Somut olayda, davacı vekilinin bozmadan sonra olmak üzere tahkikata ilişkin işlemler devam ederken ve tahkikat sona ermeden 21.10.2019 tarihinde ıslah dilekçesi sunduğu sabittir. Mahkemece, bozma ilamına uygun şekilde kredi taksitleri oranlanarak davacı lehine belirlenen ve ıslahla talep olunan 36.350,30 TL katılma alacağı üzerinden davanın kabulüne karar verilmesi gerekir. Açıklanan nedenle hükmün davacı yararına bozulması gerekmiştir.

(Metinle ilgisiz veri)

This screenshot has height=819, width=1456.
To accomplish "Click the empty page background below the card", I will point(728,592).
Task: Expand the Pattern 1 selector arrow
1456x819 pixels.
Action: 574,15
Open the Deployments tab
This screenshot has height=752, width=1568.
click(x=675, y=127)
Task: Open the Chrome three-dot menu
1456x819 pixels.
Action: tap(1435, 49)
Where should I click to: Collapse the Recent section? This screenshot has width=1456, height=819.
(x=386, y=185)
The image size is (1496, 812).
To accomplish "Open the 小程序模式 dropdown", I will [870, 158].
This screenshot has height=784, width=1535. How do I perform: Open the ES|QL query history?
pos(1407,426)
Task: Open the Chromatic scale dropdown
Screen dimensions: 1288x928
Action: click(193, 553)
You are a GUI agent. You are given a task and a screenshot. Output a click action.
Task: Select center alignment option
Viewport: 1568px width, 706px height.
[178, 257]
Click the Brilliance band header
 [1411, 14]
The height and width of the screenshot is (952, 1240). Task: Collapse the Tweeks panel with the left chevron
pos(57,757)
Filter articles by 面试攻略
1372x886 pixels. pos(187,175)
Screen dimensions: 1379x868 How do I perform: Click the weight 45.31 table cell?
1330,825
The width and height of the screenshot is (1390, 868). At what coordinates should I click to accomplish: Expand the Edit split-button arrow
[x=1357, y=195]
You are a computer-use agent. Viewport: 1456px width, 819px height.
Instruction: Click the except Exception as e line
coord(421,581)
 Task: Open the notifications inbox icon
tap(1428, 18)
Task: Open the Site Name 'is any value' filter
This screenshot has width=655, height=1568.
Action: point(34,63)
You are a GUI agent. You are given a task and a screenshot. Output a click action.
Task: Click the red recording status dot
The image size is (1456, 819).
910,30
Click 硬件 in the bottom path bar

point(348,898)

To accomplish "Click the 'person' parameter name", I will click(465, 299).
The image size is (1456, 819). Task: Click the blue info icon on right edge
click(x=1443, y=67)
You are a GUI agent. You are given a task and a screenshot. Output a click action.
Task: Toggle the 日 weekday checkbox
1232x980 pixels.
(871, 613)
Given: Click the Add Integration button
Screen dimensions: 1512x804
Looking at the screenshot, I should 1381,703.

SONUÇ: Yukarıda (2) nolu bentte gösterilen nedenlerle davacı vekilinin yazılı temyiz itirazları yerinde görüldüğünden kabulü ile hükmün 6100 sayılı HMK"nun Geçici 3. maddesi yollaması ile HUMK’nun 428. maddesi uyarınca BOZULMASINA, davalı vekilinin tüm ve davacı vekilinin diğer temyiz itirazlarının yukarıda (1). bentte gösterilen nedenle reddine, taraflarca HUMK"un 440/I maddesi gereğince Yargıtay Daire ilamının tebliğinden itibaren ilama karşı 15 gün içinde karar düzeltme isteğinde bulunulabileceğine, 341,55 TL peşin harcın onama harcına mahsubu ile kalan 1.024,65 TL"nin temyiz eden davalıdan alınmasına, peşin harcın istek halinde temyiz eden davacıya iadesine, 09.02.2021 tarihinde oy birliğiyle karar verildi.